まるでバス停? 木造駅舎が消え必要最低限の設備になった無人駅 加古川線 比延駅(兵庫県西脇市)
近畿地方のJRで最も利用者が少なく、廃止の噂も流れる加古川線の西脇市~谷川間。この区間には忘れ去られたように近年まで木造駅舎が多く残っていたが、令和改元と前後して久下村駅、比延駅、本黒田駅の順に建て替えられ、今は西脇市駅、新西脇駅、谷川駅に残るのみとなっている。今回は建て替えられた駅のうち比延(ひえ)駅を紹介しよう。
比延駅は大正13(1924)年12月27日、播丹鉄道が野村(現:西脇市)から谷川まで延伸した際に開業。当時の所在地は多可郡比延庄(ひえのしょう)村。比延庄は古代の荘園に由来し、神功皇后が航海安全の神様として知られる大阪の住吉神社に寄進したと伝わる。

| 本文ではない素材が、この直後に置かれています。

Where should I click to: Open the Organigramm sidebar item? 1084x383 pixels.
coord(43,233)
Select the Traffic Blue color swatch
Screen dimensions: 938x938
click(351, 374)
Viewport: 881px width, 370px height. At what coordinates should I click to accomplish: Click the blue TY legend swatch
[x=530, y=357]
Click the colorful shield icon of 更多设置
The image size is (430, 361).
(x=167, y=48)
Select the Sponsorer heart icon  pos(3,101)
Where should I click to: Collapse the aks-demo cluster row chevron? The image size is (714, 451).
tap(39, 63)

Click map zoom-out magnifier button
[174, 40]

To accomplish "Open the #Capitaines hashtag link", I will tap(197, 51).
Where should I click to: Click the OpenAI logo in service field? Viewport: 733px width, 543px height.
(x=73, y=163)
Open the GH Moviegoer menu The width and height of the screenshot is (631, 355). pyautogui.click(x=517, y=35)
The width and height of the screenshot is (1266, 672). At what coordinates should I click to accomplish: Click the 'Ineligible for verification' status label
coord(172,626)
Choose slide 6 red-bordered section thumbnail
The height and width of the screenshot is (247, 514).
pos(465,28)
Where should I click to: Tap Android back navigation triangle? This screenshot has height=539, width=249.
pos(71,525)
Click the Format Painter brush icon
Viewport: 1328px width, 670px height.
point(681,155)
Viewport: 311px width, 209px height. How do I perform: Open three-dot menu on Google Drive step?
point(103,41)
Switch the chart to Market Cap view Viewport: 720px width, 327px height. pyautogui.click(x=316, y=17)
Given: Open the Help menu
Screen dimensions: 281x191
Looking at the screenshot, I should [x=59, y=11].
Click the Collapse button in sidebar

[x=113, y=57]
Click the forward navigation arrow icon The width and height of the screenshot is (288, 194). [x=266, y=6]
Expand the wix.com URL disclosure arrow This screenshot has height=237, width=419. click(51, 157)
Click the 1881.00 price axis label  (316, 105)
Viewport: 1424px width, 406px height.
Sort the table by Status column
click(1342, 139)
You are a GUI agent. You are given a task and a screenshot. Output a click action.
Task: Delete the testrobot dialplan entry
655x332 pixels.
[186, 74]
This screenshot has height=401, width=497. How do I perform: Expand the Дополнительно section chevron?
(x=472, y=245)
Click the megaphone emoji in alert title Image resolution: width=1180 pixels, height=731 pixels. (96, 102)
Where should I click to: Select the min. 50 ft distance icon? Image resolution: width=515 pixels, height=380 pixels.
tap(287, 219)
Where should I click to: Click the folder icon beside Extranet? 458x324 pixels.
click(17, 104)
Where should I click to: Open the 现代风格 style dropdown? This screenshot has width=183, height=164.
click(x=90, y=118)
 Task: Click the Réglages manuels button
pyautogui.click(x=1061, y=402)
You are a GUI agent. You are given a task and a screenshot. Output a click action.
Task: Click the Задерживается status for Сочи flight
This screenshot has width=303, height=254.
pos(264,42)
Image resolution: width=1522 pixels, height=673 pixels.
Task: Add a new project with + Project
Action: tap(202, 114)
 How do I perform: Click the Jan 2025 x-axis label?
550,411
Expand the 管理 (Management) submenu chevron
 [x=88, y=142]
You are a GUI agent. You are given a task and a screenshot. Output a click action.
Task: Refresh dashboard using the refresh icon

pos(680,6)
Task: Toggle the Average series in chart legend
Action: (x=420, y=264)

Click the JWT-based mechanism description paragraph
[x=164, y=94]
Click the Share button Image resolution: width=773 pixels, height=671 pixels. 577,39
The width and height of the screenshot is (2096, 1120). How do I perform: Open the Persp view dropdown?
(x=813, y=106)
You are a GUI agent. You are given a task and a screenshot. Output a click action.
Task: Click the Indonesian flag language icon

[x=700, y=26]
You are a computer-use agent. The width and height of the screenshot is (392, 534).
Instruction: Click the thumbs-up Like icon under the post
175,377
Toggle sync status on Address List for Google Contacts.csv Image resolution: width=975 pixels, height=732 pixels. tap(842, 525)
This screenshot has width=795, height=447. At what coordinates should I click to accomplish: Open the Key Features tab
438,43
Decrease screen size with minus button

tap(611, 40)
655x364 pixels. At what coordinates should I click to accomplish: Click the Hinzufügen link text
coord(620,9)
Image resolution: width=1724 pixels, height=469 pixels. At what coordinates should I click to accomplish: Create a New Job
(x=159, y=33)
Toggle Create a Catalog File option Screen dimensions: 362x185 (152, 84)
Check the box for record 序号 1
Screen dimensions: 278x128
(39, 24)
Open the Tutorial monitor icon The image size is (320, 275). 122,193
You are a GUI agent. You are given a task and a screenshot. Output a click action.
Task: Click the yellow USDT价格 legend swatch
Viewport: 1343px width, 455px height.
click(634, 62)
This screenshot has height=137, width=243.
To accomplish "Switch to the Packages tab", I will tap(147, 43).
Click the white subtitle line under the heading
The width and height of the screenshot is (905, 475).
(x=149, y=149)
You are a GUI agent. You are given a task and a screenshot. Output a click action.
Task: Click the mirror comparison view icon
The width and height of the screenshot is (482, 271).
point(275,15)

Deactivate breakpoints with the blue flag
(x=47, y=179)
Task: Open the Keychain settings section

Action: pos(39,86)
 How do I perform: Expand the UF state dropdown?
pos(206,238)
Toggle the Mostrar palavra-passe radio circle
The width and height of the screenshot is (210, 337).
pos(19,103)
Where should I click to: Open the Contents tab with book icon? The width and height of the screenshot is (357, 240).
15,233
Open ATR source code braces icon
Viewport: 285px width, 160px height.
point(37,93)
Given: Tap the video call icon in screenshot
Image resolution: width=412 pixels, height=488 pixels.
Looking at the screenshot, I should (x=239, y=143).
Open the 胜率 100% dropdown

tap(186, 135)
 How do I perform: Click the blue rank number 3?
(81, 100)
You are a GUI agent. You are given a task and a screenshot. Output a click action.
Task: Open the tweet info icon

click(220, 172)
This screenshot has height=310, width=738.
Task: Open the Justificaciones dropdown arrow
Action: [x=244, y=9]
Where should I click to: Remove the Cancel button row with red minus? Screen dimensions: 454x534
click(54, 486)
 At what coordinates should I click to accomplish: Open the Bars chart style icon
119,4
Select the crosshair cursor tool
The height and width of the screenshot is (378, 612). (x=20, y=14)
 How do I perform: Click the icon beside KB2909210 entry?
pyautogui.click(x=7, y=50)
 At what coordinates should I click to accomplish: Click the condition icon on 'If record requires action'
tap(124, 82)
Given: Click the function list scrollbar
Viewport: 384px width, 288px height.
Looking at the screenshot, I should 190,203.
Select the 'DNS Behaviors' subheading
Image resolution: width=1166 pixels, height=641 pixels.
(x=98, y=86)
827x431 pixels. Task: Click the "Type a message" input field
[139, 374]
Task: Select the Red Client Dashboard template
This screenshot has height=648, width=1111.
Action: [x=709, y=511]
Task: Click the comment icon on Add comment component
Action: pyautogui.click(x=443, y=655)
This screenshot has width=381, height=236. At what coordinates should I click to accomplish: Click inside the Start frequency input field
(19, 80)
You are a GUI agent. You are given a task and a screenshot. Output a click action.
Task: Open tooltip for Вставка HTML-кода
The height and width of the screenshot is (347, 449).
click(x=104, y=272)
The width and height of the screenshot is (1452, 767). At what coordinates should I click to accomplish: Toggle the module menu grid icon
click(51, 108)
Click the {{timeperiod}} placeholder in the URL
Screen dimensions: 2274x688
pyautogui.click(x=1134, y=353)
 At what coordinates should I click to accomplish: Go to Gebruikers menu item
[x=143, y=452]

「比延(ひえ)」の地名については播磨国風土記によれば、応神天皇が狩りをした際に鹿が「比々(ひひ)」と鳴いたのを哀れに思って中止させたことから、その山を「比也山」と呼ぶようになったとされる。この山が駅東方の比延山で、戦国時代には本郷氏が比延山城を築いていた。
江戸時代の寛政4(1792)年、比延庄村の宮大工・飛田安兵衛が京都西陣から織物製作の技術を導入し、農家の副業として広まったのが「播州織」で、明治から昭和にかけての西脇は繊維産業の町として栄えた。
比延駅の駅舎は長らく開業時のものが使用されてきたが、老朽化とバリアフリー化のため令和元(2019)年11月5日頃に役目を終え、解体された。跡地には屋根とベンチだけの簡素な待合所が建設されている。
待合所は令和2(2020)年1月に完成。風向き次第では雨を防ぐことすらできないような極めて簡素なもので、ないよりはマシといった程度の設備となっている。
比延駅に続いて建て替えられた本黒田駅の場合はベンチの両端に壁が付いているので少しだけ改善されているといった印象だ。
ホームは単式一面一線。対向ホームの後も残っており、草に覆われているものの、本黒田駅と比べると痕跡が分かりやすい。
改築工事中は本黒田駅同様に仮設通路を設置して迂回する形が取られていた。本黒田駅同様、比延駅でも仮駅舎や仮待合室は使用されていない。
西脇市統計書によれば、令和4(2022)年度の比延駅の一日の乗客数は8人。うち7人が定期と通学利用がそのほとんどを占めている。改築された令和元(2019)年度でも13人で、それだけの利用しかない駅に立派な木造駅舎は過剰な設備だとの判断もあったのだろう。
駅から東に400mほどのところには戦前に建てられた公民館が残っている。建てられた年は不明だが、設計者は重要文化財・西脇小学校の設計で知られる内藤克雄。戦前の北播で活躍した建築家で、西脇・加東・小野・加西にその作品が残っている。
駅がある鹿野町などは比延地区の中でも加古川下流側の「下比延」で、日本へそ公園駅周辺が「上比延」にあたる。かつての多可郡比延庄村は昭和27(1952)年4月1日に西脇町などと合併して西脇市の一部となった。